4. Redução dos lucros
Neste enquadramento, algumas das maiores fabricantes começaram a ver reduções dos seus lucros, seja por problemas no fornecimento de matérias-primas, pela quebra de rentabilidade e de vendas em mercados-chave.
Nos nove meses até setembro, o Grupo Volkswagen, que conta com Audi, Skoda, Seat, entre outros, viu o número de entregas de carros de passageiros cair 2,9% e os seus lucros baixarem 30,7%, para 8.917 milhões de euros.
Na Stellantis, resultante da fusão entre PSA e Fiat-Chrysler, o número de veículos vendidos baixou 8,6% no mesmo período e, sem anunciar resultados líquidos, registou que quebras de 18% nas receitas.
Também o Grupo Renault registou descidas nas unidades vendidas, perdendo 0,4% até setembro e 1,1% nas receitas automóveis.
Na gigante japonesa Toyota, cujo ano fiscal começou em abril, o acumulado do primeiro semestre mostrou uma descida de 4% face ao homólogo em automóveis vendidos e uma redução de 26,4% do seu lucro.
A norte-americana Tesla, considerada uma das líderes mundiais nos veículos elétricos, baixou os lucros em 32,5% até setembro, apesar de ter subido as entregas em 6,4%.
Em sentido inverso, a Volvo, da esfera da Geely e uma das poucas que consegue garantir o cumprimento das metas de missões em 2025, viu os seus lucros crescerem 26,7% até setembro, impulsionados pela subida de 10% no número de carros vendidos.
5. Cortes na produção, encerramento de fábricas, despedimentos e reestruturações
Este abrandamento do setor levou várias das empresas a avançarem com medidas para conter impactos na sua atividade.

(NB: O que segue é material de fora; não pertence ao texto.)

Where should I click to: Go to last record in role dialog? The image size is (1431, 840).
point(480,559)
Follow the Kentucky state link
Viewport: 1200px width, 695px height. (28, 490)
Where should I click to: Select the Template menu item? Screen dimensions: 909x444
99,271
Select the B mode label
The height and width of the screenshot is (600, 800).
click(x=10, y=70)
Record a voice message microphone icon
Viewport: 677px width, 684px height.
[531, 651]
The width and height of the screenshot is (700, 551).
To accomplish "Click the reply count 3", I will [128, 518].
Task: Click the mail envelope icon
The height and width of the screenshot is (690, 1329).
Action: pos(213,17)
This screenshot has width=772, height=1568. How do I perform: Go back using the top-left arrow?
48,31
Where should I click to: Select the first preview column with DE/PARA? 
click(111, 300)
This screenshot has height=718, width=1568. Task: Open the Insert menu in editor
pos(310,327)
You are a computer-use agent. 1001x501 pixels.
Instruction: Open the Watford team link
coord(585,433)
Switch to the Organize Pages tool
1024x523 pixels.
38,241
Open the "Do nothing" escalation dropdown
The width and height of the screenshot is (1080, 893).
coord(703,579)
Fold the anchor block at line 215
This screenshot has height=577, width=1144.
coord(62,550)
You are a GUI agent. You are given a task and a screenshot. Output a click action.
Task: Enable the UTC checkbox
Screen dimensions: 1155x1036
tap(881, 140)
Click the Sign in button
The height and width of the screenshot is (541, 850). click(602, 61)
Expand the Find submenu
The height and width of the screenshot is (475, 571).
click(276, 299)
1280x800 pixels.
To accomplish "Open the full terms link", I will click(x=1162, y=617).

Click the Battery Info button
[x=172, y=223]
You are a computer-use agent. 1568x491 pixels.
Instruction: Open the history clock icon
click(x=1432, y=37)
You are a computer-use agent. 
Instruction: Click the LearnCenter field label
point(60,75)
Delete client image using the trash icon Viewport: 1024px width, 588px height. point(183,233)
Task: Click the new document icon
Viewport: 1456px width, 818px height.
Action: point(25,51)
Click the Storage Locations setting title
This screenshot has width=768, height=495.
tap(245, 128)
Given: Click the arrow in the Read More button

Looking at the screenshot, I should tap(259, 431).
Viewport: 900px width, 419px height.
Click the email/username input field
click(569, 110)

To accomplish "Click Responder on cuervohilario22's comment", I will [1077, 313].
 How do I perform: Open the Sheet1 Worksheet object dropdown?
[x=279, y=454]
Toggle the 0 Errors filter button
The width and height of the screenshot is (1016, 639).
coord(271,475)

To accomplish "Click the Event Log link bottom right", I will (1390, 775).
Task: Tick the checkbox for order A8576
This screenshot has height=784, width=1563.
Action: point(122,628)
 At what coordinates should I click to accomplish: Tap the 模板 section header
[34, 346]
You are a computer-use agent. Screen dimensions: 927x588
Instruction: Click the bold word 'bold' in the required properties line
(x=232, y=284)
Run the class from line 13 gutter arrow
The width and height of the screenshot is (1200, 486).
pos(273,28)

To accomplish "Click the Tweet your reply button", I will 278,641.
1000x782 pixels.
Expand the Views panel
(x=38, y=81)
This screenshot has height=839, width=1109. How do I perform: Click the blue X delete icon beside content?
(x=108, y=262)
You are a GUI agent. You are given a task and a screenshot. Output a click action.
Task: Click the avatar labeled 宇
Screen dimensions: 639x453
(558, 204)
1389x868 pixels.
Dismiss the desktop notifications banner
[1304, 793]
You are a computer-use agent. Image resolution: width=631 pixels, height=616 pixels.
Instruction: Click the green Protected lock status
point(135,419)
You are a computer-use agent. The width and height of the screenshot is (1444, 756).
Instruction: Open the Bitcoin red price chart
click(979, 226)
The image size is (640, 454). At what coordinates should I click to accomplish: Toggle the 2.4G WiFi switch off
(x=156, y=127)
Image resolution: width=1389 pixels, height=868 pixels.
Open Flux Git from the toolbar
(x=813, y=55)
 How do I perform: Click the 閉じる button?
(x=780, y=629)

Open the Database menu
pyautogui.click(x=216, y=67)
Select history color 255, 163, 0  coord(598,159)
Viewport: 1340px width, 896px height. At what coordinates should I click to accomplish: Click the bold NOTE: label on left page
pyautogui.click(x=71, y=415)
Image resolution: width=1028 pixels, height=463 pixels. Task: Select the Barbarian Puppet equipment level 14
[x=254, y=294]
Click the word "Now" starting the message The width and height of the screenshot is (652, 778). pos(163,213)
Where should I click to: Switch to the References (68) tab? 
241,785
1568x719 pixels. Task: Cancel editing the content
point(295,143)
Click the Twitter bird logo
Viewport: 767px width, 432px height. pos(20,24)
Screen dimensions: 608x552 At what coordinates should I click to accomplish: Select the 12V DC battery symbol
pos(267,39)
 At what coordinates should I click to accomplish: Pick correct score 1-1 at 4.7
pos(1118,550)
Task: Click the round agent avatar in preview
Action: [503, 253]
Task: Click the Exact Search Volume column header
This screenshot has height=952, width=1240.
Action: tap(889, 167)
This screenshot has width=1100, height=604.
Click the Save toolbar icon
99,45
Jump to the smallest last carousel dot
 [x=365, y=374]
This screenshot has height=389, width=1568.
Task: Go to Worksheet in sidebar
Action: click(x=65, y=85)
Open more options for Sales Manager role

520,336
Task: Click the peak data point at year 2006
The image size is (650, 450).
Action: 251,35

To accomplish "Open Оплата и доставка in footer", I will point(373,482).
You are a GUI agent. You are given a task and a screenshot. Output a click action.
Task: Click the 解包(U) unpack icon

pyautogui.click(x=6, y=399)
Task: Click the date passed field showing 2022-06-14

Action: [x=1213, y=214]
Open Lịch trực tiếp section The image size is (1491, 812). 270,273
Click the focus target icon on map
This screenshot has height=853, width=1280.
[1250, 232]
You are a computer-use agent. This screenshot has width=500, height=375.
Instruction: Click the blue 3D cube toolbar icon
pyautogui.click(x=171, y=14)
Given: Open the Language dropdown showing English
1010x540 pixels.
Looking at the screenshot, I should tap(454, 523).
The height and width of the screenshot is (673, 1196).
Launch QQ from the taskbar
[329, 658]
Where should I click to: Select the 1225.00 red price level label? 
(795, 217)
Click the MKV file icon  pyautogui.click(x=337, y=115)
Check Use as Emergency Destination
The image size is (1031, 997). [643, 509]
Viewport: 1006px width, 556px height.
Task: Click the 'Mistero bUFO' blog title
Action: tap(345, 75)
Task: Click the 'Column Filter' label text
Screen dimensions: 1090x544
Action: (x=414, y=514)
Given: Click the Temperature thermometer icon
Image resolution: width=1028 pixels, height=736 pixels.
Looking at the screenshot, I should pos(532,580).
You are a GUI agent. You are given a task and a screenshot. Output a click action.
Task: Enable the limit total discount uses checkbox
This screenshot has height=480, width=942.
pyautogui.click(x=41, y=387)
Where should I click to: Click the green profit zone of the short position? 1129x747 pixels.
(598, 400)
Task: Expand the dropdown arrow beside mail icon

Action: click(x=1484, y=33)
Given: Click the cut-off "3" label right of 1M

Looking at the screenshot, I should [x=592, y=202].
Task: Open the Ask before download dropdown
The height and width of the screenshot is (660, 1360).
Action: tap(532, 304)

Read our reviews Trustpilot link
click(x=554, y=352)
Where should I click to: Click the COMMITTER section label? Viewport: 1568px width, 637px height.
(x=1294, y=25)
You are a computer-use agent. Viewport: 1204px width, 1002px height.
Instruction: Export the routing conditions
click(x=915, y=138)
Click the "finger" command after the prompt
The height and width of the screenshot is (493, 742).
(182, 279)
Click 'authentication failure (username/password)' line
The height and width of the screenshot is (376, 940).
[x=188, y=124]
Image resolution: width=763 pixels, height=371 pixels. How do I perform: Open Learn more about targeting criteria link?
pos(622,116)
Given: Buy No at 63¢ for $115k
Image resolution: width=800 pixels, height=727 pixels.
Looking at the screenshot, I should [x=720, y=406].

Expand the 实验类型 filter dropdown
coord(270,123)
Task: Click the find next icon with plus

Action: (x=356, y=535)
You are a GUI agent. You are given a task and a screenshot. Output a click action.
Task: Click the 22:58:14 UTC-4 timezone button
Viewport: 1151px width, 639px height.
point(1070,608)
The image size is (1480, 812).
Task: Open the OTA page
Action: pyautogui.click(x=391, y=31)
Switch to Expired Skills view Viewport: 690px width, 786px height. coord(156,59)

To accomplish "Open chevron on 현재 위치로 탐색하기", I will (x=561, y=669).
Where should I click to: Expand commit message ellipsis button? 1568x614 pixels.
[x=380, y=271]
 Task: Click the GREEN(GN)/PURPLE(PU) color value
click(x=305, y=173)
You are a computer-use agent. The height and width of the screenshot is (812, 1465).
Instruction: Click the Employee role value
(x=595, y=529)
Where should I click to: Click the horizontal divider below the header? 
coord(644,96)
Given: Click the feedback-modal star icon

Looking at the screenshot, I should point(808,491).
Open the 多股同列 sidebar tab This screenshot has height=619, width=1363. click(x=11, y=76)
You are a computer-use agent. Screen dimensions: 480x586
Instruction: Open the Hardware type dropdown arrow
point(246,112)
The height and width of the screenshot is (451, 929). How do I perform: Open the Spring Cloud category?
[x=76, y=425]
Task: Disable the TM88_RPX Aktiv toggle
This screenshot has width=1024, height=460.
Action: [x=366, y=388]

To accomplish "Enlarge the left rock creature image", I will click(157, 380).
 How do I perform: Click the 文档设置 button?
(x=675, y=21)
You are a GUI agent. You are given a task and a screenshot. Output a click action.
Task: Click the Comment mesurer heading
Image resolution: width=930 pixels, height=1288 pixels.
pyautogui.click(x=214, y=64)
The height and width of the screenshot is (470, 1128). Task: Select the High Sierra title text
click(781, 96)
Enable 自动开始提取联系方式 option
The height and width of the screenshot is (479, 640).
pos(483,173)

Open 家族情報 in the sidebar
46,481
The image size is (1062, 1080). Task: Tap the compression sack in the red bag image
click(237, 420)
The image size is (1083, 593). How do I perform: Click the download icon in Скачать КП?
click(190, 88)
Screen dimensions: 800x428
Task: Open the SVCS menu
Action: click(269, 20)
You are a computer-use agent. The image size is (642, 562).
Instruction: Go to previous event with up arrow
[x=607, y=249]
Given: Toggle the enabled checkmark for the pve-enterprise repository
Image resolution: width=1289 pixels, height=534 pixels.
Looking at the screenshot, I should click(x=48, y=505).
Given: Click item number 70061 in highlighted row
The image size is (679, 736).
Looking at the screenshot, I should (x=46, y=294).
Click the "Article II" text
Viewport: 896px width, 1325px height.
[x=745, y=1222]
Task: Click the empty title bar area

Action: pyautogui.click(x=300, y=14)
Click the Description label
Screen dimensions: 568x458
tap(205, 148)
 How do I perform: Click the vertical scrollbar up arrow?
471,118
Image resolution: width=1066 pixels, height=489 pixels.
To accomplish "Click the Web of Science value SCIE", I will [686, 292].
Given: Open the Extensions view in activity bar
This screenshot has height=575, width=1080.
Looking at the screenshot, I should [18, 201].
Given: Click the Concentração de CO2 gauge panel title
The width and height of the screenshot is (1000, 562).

A nível mundial foram várias as empresas que anunciaram já redução do seu número de trabalhadores: a Nissan estima cortar 9.000 postos de trabalho e a Stellantis já anunciou várias reduções de centenas de empregos.
Por sua vez, o Grupo Volkswagen anunciou que vai encerrar três fábricas e suprimir milhares de postos de trabalho -- dentro do grupo, a Audi vai perder perto de 4.500 funcionários.
Também a Ford anunciou a redução de 4.000 trabalhadores na Europa até 2027 e a redução do tempo de trabalho dos funcionários da fábrica alemã de Colónia.
Os impactos estão também a notar-se nas fabricantes de peças, como a Bosch, que já disse prever suprimir 5.550 postos de trabalho a nível mundial, mas principalmente na Alemanha.